This article describes methods to induce and evaluate levodopa-induced dyskinesias in a rat model of Parkinson's disease. The protocol offers detailed information regarding the intensity and frequency of a range of dyskinetic behaviors, both dystonic and hyperkinetic, providing a reliable tool to test treatments targeting this unmet medical need.

Abstract

Levodopa (L-DOPA) remains the gold-standard therapy used to treat Parkinson's disease (PD) motor symptoms. However, unwanted involuntary movements known as L-DOPA-induced dyskinesias (LIDs) develop with prolonged use of this dopamine precursor. It is estimated that the incidence of LIDs escalates to approximately 90% of individuals with PD within 10–15 years of treatment. Understanding the mechanisms of this malady and developing both novel and effective anti-dyskinesia treatments requires consistent and accurate modeling for pre-clinical testing of therapeutic interventions. A detailed method for reliable induction and comprehensive rating of LIDs following 6-OHDA-induced nigral lesioning in a rat model of PD is presented here.
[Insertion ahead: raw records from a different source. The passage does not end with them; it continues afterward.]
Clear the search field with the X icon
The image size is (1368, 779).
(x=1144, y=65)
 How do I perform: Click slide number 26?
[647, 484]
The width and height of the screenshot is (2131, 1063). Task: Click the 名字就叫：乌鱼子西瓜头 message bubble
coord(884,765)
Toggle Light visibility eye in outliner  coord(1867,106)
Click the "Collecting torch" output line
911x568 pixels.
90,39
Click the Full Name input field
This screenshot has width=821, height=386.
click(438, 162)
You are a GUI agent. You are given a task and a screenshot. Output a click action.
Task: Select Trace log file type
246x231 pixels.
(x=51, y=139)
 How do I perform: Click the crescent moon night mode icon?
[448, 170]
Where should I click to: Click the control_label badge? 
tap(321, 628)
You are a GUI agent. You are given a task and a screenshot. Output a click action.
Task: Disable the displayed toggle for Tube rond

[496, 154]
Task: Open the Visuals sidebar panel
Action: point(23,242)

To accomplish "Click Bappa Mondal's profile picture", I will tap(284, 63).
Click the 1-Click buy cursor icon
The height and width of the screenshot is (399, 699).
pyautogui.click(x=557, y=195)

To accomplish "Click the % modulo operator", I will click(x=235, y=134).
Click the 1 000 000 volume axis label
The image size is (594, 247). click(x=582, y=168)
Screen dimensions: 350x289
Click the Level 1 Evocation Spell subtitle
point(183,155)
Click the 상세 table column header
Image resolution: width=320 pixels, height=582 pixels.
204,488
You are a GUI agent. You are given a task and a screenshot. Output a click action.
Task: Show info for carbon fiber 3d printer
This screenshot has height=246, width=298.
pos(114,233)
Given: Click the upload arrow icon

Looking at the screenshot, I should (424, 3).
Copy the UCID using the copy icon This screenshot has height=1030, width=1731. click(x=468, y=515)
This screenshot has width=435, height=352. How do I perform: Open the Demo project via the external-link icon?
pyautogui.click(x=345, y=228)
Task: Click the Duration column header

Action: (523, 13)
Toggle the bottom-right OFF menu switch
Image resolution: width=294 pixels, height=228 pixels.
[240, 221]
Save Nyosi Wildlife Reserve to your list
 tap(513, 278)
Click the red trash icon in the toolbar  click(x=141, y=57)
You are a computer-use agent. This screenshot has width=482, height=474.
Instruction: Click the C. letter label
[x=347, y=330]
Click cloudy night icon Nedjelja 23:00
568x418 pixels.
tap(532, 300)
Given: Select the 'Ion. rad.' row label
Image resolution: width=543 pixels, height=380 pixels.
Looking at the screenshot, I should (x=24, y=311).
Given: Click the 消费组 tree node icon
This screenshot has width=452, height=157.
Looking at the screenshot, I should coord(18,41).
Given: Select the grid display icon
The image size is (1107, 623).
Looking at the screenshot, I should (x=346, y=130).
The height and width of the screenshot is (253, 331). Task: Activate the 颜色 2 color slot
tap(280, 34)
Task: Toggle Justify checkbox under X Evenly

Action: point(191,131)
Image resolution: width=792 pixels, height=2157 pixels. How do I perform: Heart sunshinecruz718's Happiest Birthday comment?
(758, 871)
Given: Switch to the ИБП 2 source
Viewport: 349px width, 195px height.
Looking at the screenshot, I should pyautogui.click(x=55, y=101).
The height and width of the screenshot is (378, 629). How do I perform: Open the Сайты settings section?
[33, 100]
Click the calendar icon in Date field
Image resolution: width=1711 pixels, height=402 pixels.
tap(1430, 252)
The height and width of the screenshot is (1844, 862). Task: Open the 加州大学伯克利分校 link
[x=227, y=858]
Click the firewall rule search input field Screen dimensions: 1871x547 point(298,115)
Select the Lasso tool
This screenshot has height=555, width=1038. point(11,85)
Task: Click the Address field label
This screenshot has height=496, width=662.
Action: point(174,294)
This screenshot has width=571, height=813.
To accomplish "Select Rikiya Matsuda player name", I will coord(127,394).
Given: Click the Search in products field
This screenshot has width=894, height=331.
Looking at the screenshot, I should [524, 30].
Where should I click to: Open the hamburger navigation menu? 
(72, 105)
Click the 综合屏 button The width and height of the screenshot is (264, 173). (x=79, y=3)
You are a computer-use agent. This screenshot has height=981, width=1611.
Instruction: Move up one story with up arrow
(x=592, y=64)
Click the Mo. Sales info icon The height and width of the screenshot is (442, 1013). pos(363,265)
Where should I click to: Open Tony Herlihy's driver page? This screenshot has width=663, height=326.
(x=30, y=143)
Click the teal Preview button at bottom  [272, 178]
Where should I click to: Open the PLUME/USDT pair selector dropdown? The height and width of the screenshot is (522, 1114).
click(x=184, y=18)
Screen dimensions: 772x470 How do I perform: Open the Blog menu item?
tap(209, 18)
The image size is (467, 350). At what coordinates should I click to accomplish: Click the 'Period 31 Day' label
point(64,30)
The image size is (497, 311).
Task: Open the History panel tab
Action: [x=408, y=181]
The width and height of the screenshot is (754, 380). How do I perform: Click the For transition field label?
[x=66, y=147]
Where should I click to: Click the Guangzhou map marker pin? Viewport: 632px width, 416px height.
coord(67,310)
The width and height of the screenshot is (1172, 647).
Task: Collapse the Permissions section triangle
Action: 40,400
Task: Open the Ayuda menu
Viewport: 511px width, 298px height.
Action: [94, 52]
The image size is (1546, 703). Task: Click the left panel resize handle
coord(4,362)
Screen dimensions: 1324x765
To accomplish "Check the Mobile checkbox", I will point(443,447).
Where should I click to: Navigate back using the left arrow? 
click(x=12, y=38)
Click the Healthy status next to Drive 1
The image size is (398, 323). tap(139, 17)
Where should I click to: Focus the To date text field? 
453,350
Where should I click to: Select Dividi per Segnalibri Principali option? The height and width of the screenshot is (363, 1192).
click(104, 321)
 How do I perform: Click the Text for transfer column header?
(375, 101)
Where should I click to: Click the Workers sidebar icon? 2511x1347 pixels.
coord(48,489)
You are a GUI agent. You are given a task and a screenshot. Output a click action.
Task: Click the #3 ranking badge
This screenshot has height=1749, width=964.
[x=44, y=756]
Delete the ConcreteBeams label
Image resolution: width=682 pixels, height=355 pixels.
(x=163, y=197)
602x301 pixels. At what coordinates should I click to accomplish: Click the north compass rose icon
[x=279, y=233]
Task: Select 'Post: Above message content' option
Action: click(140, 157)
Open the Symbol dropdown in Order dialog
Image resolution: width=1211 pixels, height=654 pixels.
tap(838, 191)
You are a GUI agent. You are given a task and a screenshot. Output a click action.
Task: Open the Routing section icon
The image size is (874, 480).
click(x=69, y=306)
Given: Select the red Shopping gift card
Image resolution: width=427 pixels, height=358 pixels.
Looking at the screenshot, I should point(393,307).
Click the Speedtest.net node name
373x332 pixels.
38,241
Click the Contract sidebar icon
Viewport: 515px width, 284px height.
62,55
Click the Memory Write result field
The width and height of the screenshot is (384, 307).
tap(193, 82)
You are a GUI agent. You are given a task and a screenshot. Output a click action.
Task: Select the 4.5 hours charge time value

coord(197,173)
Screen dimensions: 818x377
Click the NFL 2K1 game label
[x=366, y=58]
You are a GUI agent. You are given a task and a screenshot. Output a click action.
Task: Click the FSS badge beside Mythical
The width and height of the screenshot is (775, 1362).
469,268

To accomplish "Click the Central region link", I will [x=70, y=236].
Dependable LID assessment in rats provides a powerful tool that can be readily utilized across laboratories to test emerging therapies focused on reducing or eliminating this common treatment-induced burden for individuals with PD.

Introduction

Although it has been more than 50 years since levodopa (L-DOPA) was first introduced as a treatment for individuals with PD1,2, it remarkably remains the most effective therapy for parkinsonian motor symptoms. The clinical motor symptoms associated with PD stem from the loss of dopamine (DA) neurons in the substantia nigra (SN) pars compacta, resulting in the dramatic decrease in available dopamine in the striatum. L-DOPA effectively restores striatal DA levels, resulting in motor benefit early in the disease3,4. Inopportunely, with long-term treatment, most individuals with PD will develop L-DOPA induced dyskinesias (LID), including chorea, dystonia, and athetosis, which often significantly impact activities of daily living5,6,7.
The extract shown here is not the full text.